Paco de Lucia: Flamenco Flair

Spanish composer and guitarist Paco de Lucía (b. 1947 d. 2014), born Francisco Sánchez Gómez, was a proponent of the modern flamenco style and one of the very few flamenco guitarists who successfully crossed over into other genres of music, including jazz, funk, classical and world music. The son of Gypsy flamenco guitarist Antonio Sánchez, he adopted the stage name Paco de Lucía in honour of his Portuguese gypsy mother, Lucía Gomes.

In 1958, at the age of 11, de Lucía made his first public appearance on Radio Algeciras, and a year later he was awarded a special prize in the Jerez flamenco competition. In 1961, he toured with the flamenco troupe of dancer José Greco. In 1964 de Lucía met Madrilenian guitarist Ricardo Modrego, with whom he recorded Dos Guitarras Flamencas (1965) and Doce Canciones De Federico García Lorca Para Guitarra (1965). Between 1968 and 1977, he enjoyed a fruitful collaboration with fellow new-flamenco innovator Camarón de la Isla, with whom he recorded 10 albums.

On the World Stage

Friday Night in San Francisco, great guitarists, guitar heroes, flame tree music,In 1979, de Lucía, John McLaughlin and Larry Coryell formed the Guitar Trio and made a brief tour of Europe. They released a video recorded at London’s Royal Albert Hall entitled ‘Meeting Of Spirits’. Coryell was later replaced by Al Di Meola, and the trio recorded three albums, Friday Night In San Francisco (1981), Passion Grace and Fire (1983) and The Guitar Trio (1996), with that line-up. His own band, the Paco De Lucía Sextet (which includes his brothers Ramón and Pepe) released the first of their three albums in the year of the San Francisco concert. De Lucia released several albums encompassing both traditional and modern flamenco styles. He introduced instruments, techniques and variations that shocked flamenco purists yet became accepted elements of the modern musical form.

Classic Recordings

paco de lucia, great guitarists, guitar heroes, flame tree music,De Lucia’s work has led to a new understanding of flamenco and has advanced the technical and musical boundaries of his instrument.

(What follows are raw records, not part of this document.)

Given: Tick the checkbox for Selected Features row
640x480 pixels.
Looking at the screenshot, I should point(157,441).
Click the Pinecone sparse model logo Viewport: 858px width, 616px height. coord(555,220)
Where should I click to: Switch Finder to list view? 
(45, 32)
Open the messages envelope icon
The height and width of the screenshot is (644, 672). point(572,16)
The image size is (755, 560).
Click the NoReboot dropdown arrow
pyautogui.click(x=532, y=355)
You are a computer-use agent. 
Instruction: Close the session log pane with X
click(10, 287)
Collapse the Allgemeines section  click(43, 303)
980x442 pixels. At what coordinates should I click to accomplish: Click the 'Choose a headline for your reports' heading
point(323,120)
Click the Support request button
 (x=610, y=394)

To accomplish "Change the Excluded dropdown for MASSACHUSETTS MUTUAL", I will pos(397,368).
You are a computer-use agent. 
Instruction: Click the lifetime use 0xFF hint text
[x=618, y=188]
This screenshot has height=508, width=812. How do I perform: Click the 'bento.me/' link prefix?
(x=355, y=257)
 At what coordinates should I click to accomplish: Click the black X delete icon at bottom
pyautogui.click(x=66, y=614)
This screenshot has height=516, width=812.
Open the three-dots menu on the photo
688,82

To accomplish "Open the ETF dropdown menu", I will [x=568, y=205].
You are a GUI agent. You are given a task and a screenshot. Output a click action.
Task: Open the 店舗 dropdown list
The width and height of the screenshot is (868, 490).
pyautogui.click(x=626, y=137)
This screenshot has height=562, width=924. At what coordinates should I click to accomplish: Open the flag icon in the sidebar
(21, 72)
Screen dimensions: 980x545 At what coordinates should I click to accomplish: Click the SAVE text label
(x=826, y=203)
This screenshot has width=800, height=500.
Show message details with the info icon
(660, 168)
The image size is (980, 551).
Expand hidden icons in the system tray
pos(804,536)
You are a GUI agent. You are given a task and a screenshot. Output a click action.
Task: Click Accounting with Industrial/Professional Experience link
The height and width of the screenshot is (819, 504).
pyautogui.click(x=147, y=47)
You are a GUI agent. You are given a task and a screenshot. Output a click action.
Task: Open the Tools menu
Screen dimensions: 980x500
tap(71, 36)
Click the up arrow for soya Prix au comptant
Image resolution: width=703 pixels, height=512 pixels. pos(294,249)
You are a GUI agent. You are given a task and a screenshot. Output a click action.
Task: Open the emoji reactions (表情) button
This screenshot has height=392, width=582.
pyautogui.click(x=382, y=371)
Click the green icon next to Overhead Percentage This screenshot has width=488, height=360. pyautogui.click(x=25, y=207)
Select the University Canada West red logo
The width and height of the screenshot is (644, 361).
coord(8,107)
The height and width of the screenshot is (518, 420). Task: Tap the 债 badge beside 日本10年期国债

De Lucia’s Antologia, volumes 1 and 2, are good starting points to explore the master’s range, expressed in tracks such as ‘Almoraima’, ‘Cancion De Amor’ and ‘Gloria Al Nino Ricardo’. Other important albums include Almoraima (1976), Siroco (1988) and Luzia (1998) and Cositas Buenas (2004).

 

Links

  • For some links on how to begin playing in the flamenco style, start here.

  • For more on Paco de Lucia, his own website is here.

  • And here's Paco de lucia playlist on Youtube.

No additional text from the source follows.